Last week, Ashley, who was 39 weeks pregnant at the time, heard her husband gasping for air in his sleep. Ashley called 911 and the dispatcher walked her through CPR until the ambulance arrived.
"I don't think Andrew would be here today if it wasn't for the actions of Ashley," said critical care physician Dr. Alex Teeters. "Absolutely the number one thing is she recognized that there was a problem, and called for help."
Andrew, 28, was transported from the couple's home in West St. Paul to United Hospital. He had gone into cardiac arrest and was placed in an induced coma to reduce the risk of brain damage.
"I didn't want to have to think for one second about having to do any of this without him," said Ashley. "I kept telling him the whole time he was asleep, or in his coma, that I was not going to have this baby until he woke up."
Andrew woke up the next day.
"Libby [the nurse] grabbed him and said 'Andrew, do you know you're having a baby?' And he went mhm. And she was like do you want to be there to be a part of your baby's life? And he shook his head yes," Ashley said.
The day after that Ashley was induced. The following day, Lennon Andrew Goette was born at 6 pounds 14 ounces.
Andrew was moved over from the ICU so he could lay beside his wife.
"They brought Andrew down to labor and delivery, on his very own hospital bed and just parked it right next to mine. And he got to be there throughout all of labor and delivery," Ashley said.
Ashley was moved to another room when Lennon was delivered via C-section. Andrew, however, was watching it all on FaceTime and was the first person to hold their son.
"I'm still watching on my phone as they're coming through the door," said Andrew. "So that was pretty cool. And I was already standing there with my shirt off waiting for him, with all my electrodes still hanging off of me."

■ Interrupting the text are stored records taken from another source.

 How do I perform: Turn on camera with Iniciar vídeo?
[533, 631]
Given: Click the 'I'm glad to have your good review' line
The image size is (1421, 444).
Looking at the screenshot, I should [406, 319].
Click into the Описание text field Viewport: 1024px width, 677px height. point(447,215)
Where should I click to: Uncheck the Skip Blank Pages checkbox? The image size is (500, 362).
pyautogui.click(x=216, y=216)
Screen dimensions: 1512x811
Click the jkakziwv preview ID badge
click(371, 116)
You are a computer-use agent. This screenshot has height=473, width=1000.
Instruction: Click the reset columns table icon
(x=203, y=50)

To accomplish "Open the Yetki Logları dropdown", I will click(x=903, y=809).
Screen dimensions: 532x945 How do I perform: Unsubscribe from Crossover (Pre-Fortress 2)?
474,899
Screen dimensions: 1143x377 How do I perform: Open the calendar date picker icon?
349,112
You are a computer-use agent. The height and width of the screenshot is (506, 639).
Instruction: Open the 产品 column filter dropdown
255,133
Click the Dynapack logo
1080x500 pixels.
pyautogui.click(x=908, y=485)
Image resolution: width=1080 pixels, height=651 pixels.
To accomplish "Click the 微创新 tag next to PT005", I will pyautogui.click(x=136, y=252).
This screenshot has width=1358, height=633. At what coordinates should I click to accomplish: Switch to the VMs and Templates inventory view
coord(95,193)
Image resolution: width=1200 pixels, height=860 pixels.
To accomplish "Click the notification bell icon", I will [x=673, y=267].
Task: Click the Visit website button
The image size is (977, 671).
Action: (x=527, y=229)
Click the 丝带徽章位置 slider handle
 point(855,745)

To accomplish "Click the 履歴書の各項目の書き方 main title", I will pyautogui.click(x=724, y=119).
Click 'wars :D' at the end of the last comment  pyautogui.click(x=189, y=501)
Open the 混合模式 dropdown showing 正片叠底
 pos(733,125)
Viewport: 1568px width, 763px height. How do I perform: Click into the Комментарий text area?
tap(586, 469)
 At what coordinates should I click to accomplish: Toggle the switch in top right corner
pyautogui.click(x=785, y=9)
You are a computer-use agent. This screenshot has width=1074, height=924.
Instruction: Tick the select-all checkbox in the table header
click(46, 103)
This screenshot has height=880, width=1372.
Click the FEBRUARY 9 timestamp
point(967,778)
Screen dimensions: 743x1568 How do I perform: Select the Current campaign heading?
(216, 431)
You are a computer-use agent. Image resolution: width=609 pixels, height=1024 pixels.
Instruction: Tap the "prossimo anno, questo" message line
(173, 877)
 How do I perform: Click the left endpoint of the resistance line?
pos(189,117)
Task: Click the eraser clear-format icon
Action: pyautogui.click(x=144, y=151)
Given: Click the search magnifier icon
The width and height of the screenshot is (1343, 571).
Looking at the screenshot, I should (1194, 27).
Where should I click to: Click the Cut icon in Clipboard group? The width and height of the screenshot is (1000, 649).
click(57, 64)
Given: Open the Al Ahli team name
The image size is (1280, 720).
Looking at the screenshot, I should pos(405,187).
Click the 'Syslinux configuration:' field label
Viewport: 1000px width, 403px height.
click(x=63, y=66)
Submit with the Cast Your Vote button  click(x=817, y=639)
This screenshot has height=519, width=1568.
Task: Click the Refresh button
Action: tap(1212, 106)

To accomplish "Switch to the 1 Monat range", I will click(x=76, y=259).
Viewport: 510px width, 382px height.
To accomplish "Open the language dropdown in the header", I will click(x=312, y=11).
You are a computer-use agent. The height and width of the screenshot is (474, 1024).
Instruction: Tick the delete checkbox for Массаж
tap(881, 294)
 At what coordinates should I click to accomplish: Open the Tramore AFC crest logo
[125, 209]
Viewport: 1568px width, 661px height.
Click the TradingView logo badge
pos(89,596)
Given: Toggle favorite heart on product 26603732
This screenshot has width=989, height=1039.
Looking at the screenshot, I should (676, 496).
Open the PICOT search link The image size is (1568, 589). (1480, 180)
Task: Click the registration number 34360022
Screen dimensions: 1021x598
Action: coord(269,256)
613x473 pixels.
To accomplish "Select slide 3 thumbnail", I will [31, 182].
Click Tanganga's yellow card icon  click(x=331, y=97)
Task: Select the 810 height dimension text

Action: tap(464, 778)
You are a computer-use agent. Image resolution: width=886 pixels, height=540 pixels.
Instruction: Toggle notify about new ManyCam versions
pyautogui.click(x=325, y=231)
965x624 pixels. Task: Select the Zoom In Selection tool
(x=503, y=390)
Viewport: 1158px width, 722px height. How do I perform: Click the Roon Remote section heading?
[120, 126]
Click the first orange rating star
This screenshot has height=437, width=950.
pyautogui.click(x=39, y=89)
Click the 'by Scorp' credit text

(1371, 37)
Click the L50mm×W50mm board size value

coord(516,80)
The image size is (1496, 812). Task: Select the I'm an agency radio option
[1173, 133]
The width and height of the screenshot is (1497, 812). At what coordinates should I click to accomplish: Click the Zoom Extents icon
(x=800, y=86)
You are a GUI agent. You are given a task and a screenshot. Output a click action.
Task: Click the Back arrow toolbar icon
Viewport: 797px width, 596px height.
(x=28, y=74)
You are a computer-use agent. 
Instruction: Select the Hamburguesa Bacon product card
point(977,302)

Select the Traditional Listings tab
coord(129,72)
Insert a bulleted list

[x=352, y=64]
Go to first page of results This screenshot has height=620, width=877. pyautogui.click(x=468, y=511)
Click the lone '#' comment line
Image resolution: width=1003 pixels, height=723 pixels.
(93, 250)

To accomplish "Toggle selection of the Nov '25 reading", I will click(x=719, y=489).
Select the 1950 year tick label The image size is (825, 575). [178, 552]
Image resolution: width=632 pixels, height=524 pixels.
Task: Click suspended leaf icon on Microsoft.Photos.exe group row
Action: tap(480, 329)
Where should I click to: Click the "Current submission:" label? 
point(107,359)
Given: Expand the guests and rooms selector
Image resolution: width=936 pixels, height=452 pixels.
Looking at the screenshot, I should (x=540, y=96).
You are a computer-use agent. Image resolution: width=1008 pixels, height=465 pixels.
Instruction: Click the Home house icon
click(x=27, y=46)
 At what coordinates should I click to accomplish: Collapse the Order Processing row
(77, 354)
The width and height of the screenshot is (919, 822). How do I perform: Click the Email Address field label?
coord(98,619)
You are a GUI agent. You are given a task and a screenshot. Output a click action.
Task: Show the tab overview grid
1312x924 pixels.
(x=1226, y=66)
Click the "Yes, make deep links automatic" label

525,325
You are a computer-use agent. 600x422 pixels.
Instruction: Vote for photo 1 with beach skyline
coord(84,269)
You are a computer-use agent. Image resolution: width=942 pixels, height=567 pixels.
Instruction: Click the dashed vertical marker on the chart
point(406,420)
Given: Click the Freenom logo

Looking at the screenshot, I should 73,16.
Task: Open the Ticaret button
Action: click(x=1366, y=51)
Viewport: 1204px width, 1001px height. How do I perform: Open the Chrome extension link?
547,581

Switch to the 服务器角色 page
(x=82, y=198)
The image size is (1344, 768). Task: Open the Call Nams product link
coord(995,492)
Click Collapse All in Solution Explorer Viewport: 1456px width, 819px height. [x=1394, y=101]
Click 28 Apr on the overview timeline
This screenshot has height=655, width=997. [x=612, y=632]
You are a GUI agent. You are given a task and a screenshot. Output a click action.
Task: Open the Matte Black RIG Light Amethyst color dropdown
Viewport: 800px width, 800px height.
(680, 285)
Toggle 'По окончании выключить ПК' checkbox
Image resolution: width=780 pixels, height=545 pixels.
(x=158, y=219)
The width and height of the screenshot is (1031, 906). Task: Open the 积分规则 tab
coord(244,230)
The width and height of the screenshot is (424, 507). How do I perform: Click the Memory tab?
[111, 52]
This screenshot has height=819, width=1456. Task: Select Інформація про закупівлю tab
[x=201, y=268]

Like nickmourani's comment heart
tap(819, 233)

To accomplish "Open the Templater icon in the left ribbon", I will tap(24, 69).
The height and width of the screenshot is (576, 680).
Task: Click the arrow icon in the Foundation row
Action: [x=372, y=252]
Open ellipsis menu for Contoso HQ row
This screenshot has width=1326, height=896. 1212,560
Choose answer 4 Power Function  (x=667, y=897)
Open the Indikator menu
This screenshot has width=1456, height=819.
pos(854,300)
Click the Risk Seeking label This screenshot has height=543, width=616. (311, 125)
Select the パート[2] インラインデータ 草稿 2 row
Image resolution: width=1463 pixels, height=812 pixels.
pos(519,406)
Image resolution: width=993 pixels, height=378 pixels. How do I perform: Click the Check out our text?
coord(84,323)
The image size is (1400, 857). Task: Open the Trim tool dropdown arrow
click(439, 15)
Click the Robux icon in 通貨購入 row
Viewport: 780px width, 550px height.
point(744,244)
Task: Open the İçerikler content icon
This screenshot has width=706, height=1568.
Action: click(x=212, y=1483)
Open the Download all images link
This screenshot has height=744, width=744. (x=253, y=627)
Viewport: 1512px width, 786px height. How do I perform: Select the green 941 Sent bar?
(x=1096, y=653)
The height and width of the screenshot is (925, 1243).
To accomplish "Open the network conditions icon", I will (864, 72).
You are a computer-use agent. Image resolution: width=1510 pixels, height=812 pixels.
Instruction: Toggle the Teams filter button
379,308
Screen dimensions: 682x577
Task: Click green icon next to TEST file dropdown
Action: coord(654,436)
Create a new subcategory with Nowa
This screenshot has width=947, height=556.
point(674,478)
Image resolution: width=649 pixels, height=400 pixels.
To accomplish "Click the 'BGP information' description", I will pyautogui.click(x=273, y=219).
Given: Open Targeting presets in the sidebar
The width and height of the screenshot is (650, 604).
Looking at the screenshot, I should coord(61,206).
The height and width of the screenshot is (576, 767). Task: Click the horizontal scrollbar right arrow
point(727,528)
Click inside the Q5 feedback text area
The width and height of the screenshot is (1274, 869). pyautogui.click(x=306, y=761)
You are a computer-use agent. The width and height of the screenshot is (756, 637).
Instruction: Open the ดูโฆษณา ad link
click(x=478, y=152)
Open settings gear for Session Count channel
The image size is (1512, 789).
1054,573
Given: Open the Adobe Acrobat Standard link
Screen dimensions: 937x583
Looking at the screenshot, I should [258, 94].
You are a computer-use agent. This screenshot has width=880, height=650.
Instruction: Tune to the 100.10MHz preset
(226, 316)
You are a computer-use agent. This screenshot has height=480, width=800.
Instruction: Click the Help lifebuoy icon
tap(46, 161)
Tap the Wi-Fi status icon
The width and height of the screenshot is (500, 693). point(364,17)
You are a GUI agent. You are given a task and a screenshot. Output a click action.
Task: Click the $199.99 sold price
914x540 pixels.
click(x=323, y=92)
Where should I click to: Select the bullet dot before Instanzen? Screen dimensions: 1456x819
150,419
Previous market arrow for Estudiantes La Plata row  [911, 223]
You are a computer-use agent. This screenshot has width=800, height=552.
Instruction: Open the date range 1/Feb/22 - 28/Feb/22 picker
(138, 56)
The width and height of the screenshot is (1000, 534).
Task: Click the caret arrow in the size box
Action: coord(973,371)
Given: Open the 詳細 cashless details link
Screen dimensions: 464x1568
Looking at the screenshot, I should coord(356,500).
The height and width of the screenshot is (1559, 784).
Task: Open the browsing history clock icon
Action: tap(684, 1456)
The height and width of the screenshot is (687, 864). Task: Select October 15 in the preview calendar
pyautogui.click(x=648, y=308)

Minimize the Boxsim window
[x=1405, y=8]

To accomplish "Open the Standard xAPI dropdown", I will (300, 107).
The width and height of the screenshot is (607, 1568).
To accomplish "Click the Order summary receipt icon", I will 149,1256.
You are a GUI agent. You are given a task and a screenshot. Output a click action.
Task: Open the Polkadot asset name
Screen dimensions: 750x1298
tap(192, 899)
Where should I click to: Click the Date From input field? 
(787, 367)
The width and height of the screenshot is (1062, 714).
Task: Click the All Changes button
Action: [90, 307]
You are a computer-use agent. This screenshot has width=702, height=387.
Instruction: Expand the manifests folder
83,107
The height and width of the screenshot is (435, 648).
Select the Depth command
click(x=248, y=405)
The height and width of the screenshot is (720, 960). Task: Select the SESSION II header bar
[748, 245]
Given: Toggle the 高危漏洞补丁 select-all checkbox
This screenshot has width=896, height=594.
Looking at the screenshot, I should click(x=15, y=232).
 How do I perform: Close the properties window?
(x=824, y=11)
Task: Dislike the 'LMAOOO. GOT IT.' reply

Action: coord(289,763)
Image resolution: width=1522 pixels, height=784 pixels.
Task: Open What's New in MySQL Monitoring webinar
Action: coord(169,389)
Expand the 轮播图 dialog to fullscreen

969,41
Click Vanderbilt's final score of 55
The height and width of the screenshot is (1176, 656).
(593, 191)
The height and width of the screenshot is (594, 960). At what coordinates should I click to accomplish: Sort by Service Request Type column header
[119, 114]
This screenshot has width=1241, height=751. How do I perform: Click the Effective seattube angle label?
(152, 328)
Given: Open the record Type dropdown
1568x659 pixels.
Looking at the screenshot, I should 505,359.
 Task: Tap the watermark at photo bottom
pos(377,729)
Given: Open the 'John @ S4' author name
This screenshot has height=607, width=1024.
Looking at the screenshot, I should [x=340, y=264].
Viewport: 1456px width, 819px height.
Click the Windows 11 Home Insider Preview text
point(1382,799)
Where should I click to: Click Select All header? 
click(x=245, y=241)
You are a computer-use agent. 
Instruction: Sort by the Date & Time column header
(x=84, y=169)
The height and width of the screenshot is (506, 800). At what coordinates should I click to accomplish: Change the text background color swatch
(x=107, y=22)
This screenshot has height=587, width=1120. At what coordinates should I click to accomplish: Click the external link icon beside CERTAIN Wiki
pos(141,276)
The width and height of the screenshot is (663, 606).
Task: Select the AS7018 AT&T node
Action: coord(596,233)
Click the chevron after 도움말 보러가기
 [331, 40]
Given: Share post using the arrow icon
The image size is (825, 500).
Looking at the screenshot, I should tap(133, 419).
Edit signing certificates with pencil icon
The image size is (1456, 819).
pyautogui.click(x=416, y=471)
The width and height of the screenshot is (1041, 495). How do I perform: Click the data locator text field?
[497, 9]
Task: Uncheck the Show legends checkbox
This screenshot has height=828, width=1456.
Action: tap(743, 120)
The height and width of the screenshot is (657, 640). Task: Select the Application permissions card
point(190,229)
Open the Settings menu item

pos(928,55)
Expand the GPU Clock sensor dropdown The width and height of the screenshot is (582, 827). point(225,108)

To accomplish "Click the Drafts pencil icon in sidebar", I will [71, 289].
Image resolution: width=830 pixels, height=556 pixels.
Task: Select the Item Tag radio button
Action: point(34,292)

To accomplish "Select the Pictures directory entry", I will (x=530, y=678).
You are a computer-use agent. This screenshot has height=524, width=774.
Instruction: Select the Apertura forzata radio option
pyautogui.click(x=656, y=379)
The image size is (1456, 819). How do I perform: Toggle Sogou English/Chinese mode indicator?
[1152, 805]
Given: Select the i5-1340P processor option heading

"I think we're both a little nervous to go home because it's going to be so much different than when we left, but no we're very anxious to get home. And to be able to cuddle, these beds aren't very big," Ashley said. "He's coming home. And that's really the only thing that matters."
Doctors believe Andrew's cardiac arrest was caused by a condition called Wolff-Parkinson-White (WPW) syndrome.
They hope to release him from the hospital in the coming days so the Goettes can spend their first night together at home as a family.